Grade: C+
Australian writer-director Scott Roberts is apparently a movie buff. The plot of his feature debut shows a wide range of influences, from the 1960 British comedy “Two-Way Stretch” (in which Peter Sellers played a convict who escaped briefly, pulled a big heist and returned to jail with a perfect alibi) to Kubrick’s 1956 “The Killing” (about an elaborate racing-track robbery); the tone, however, is modeled on neither of these, being more a Down-Under version of the hard-boiled pulp sensibility that once flourished in film noir and has now been revived in post-Tarantino gangster flicks, including Guy Ritchie’s high-octane British imitations. “The Hard Word” is a pretty apt title for the result: it’s basically meaningless but sounds tough. The movie could be described in similar terms.
Guy Pearce, bearded and sullen, stars as Dale Twentyman, the eldest of three brothers incarcerated in an Aussie prison; his younger siblings are good-natured butcher Mal (Damien Richardson) and hot-tempered but charismatic Shane (Joel Edgerton). By some device that’s never adequately explained, their shady lawyer Frank Malone (Robert Taylor) arranges for them to be occasionally freed to pull heists, most recently an armored-car robbery that’s supposed to be the last before their imminent release. But the slimy Malone and his corrupt cop partners manipulate evidence to force the guys into undertaking an even bigger job after he springs them–lifting the loot from an assemblage of bookies gathered for Australia’s biggest horse race, the Melbourne Cup. Of course, Malone isn’t to be trusted–especially since during Dale’s incarceration he’s been keeping house with the jailed man’s sultry, money-hungry wife Carol (Rachel Griffiths). Certainly the two other fellows the lawyer’s recruited for the team–bookish Paul (Kim Gyngell) and manic Tarzan (Dorian Nkono)–don’t inspire confidence. And lurking in the background are the two nasty, corrupt cops (Vincent Colosimo and Paul Sonkkila) Malone’s been using in his schemes all along.

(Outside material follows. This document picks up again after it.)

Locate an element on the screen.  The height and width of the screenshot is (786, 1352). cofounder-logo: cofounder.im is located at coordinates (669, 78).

What’s best about “The Hard Word” is the sense of camaraderie Roberts builds among the Twentyman brothers; the fraternal bond feels genuine. Individually, however, the siblings make different impressions: Pearce scowls his way throughout most of the film, loosening up only near the close, while both Richardson and Edgerton create more engaging characters. That results partly from the fact that as written Mal and Shane are more rounded, unpredictable fellows (Dale is rather unvaryingly stern and unrelenting), but also from the unusual romantic attachments they enjoy, very different from that of their older brother. Dale, for better or worse, is stuck with his decidedly unreliable wife Carol, who’s presented as a tease and a gold-digger, and most of his feelings are channeled into jealousy–understandable, perhaps, but rather dull. (Griffiths, meanwhile, plays her part not only in a blonde wig but in perpetual italics–and Taylor is little more than conventionally smarmy as the shyster lawyer.) Shane, on the other hand, enjoys an amusing brief flirtation with a prison psychologist (Rhondda Findleton), and Mal has an even more charming near-dalliance with a loopy racetrack patron (Kate Atkinson) whom the boys induce to transport them away from the heist in her new van. In fact, one winds up wishing the two ladies had more prominent roles than they do.

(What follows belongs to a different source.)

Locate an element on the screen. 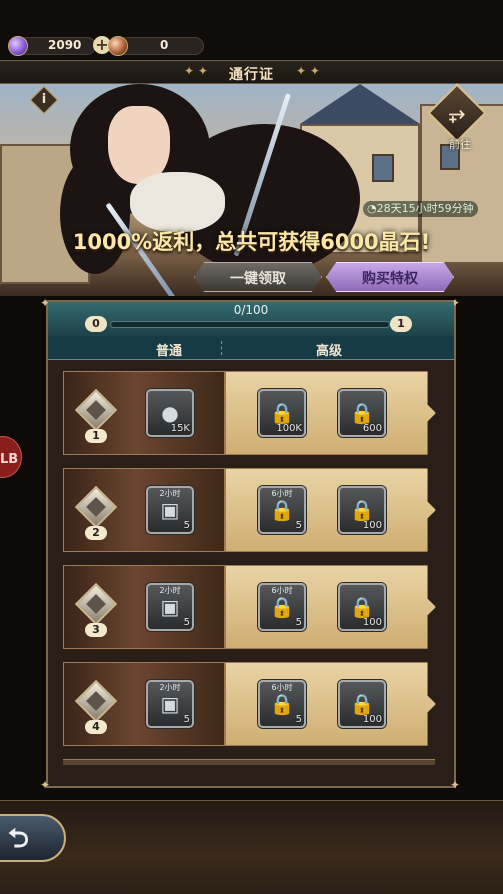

Still, despite the problems, especially in the Dale-Carol-Malone triangle, the more intimate aspects of the tale come across reasonably well. It’s the broader canvas that seems full of holes. It’s never explained how Malone arranges for the brothers to be released from jail long enough to perform their heists–is the warden involved, or not? The Melbourne job is supposed to be very carefully planned, moreover, but it seems an impromptu mess–and one element of it, involving the dyslexia of one participant, is almost cavalierly (and implausibly) thrown away. A plot twist involving the fate of the loot is at best obscure, at worst impossible. And the final turn, with a rather unsavory joke, is utterly arbitrary. (Does anyone out there remember “Motel Hell,” a 1980 horror comedy about a sausage-maker who used special ingredients? Roberts apparently does.)
“The Hard Word” has its moments, and it certainly isn’t as irritating as Ritchie’s gangster flicks. But it never manages to be as clever–or as amusing–as Roberts apparently thinks it is.